The collaboration between the two institutions served as a strong model for the wide range of physician practices that want to work together to advance children’s health in their geographies. This strategy also was a transformative shift for CHOC to channel significant investments in technologies, infrastructure, and new competencies.  

Through our TCPI grant initiative, we are bringing together pediatric practices—some are recruited, while others proactively seek to join the network—that are willing to participate in a series of educational sessions, embed guidelines/protocols within their systems, share data, and participate in practice-specific initiatives geared toward measuring and improving outcomes.

Transformative Changes

We are focused on reducing unnecessary specialist referrals, tests, emergency department visits, and hospitalizations for six common pediatric conditions: asthma, bronchiolitis, community-acquired pneumonia, headache, acute gastroenteritis, and acne. We are transforming pediatric practices—both primary care and specialty—to reduce variation in care, use evidence-based clinical care pathways, streamline healthcare delivery, and build an infrastructure that supports continuous improvement through outcomes measurement.

The response from the physician community has been overwhelming. Pediatricians, inspired by the notion of a single care plan for children across the community, became the most effective ambassadors for engaging like-minded providers and staff to support our initiative.

We have physicians from five large, competing organizations participating in the program, collectively rallying around the core principles of timely access, appropriate care, and improved clinical outcomes. And we increasingly see physicians in independent practices wanting to join our enterprise.

To date, we have engaged more than 1,600 physicians in 234 practices in Southern California—a geography in which the under-18 population is larger than that of 34 states.
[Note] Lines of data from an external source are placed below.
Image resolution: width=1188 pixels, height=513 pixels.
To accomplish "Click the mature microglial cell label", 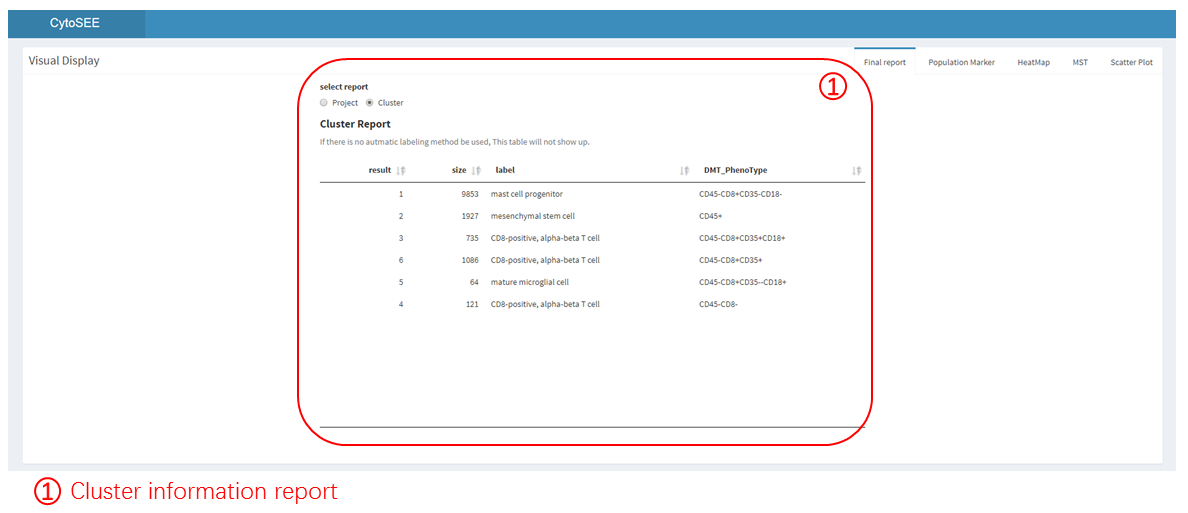I will pyautogui.click(x=532, y=282).
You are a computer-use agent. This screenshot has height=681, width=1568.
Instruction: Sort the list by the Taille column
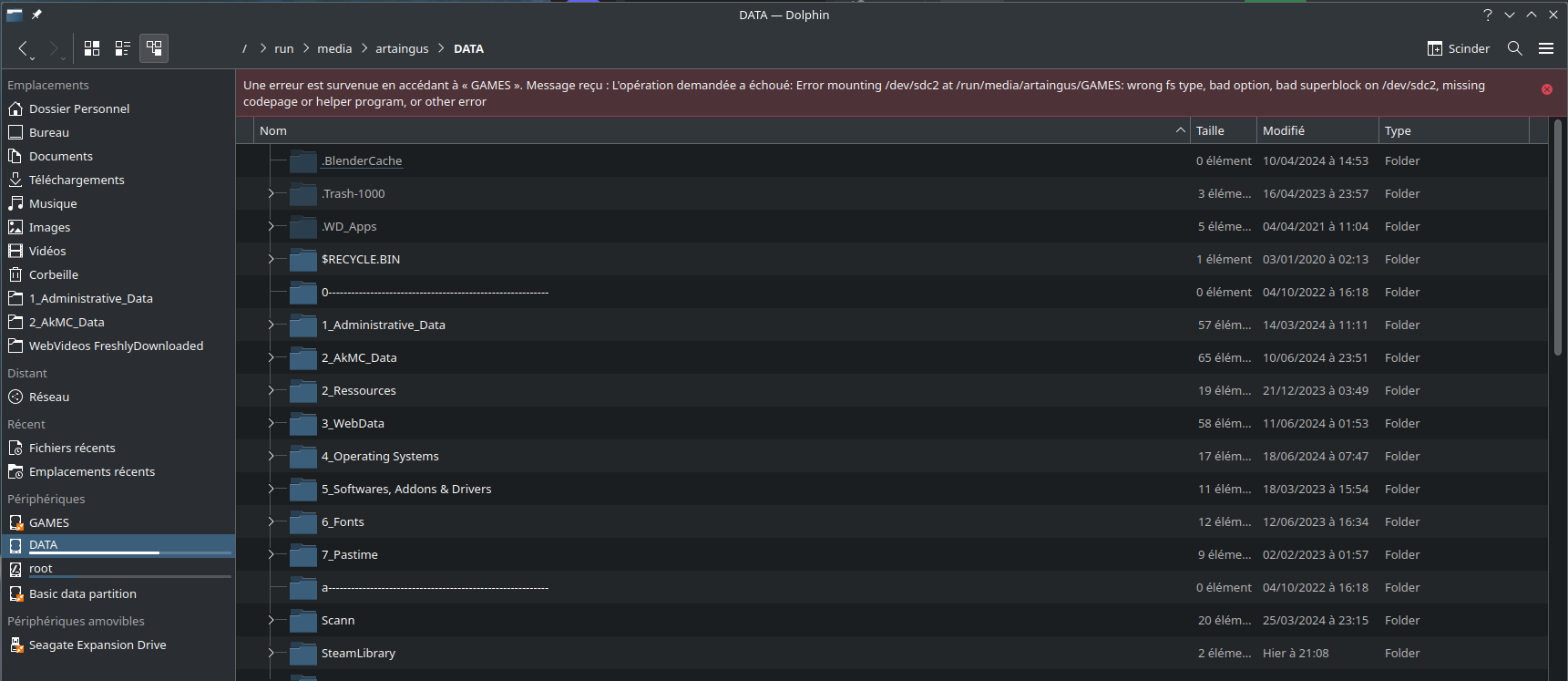(1221, 130)
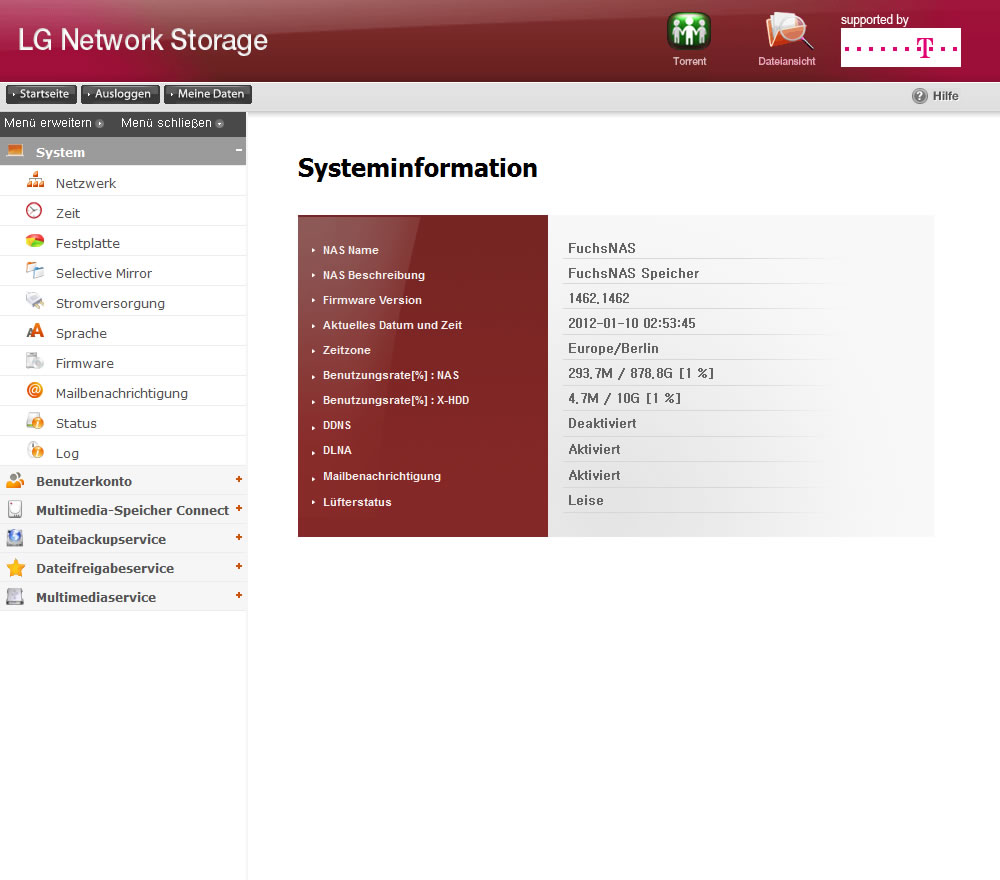Open the Mailbenachrichtigung at-sign icon
The width and height of the screenshot is (1000, 880).
[35, 392]
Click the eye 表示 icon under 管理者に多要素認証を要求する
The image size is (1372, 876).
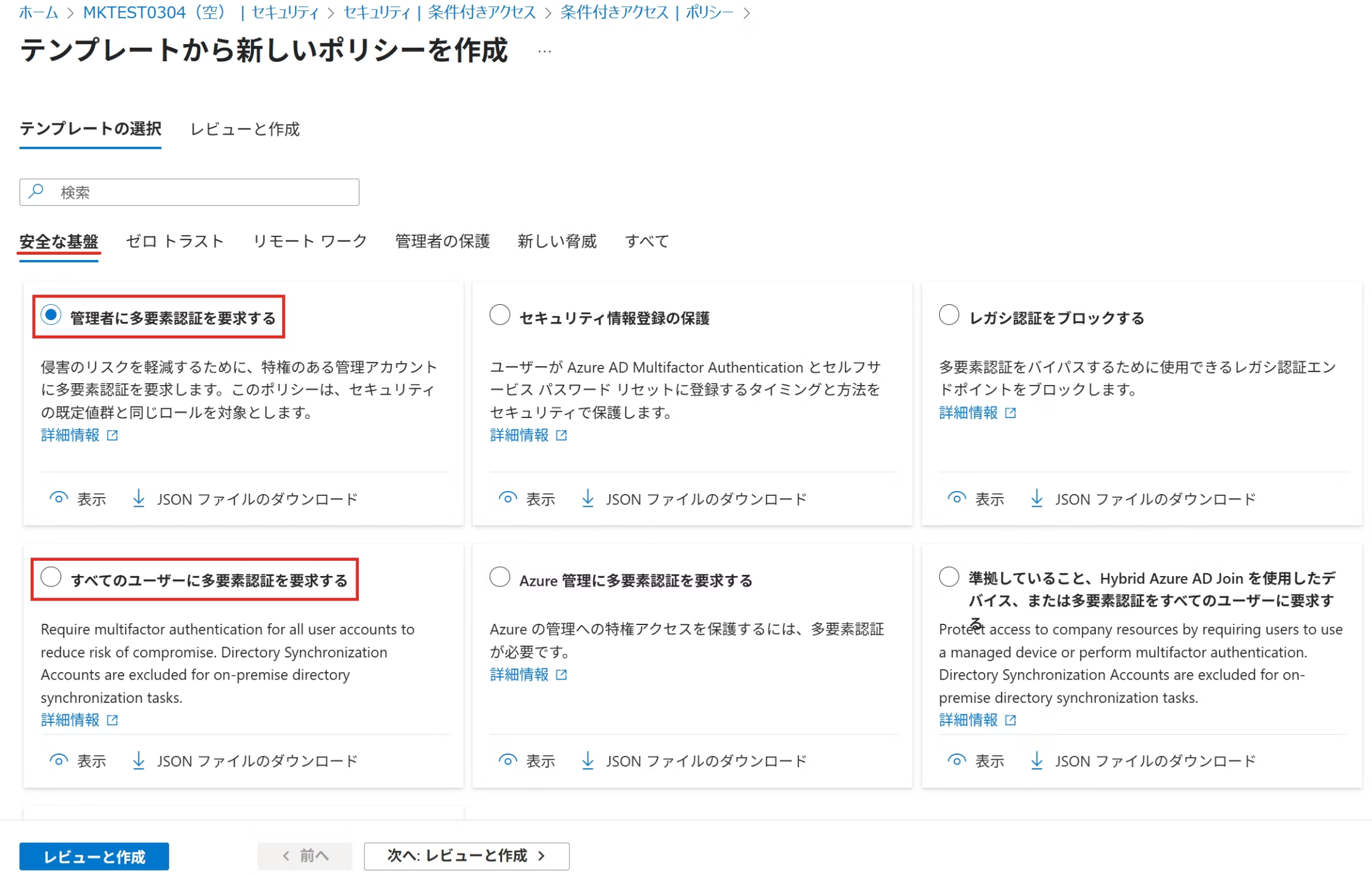click(x=59, y=498)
A little over 18 months into the program, we are preparing to extract data from multiple electronic health records (EHRs) where clinical protocols are now embedded. These data are used to measure outcomes among patients grouped by disease/condition, allowing us to identify best practices and share them with other practices in our network.

We have targeted a subset of our patients who are being tracked by disease state and measured against their baseline, and results are already evident: We have reduced emergency department visits by 39 percent, reduced headache-related imaging by more than 70 percent, increased patient and physician satisfaction, and realized over $1 million in net savings. Most importantly, we have improved patient, family, and physician compliance with treatment guidelines for asthma, one of the most prevalent health conditions among children.

Key Takeaways

We have faced two challenges along the way. First, there is no single EHR platform among providers. Establishing the required consistency without changing the individual practice’s entire platform is resource-intensive and time consuming.

The second, equally important, is the lack of funds available to individual practices for retooling without seeing an immediate return on their investments. Participating physicians clearly see the benefit of the transformation but also have to deal with the reality of meeting escalating costs.

The key lesson learned through this initiative is the importance of a well-considered alignment model to bring physicians together. For decades, our industry has created organizational models with an expectation that disparate groups of physicians would promptly conform to the model. The alignment model that we have pioneered in our community requires us to substantially conform to individual practices’ needs and preferences rather than dictate what practices must do.

The response we have received thus far is positive from community physicians, but not so positive from our accountants. Like many healthcare organizations that are transforming to high-value care models, we know this will take time, and our physicians play an important role in how we jointly manage the enterprise. But we believe that good medicine is also good business and that we are on the right path.


Shahab Dadjou is senior vice president, strategy and integration, Children’s Hospital of Orange County, Orange, Calif.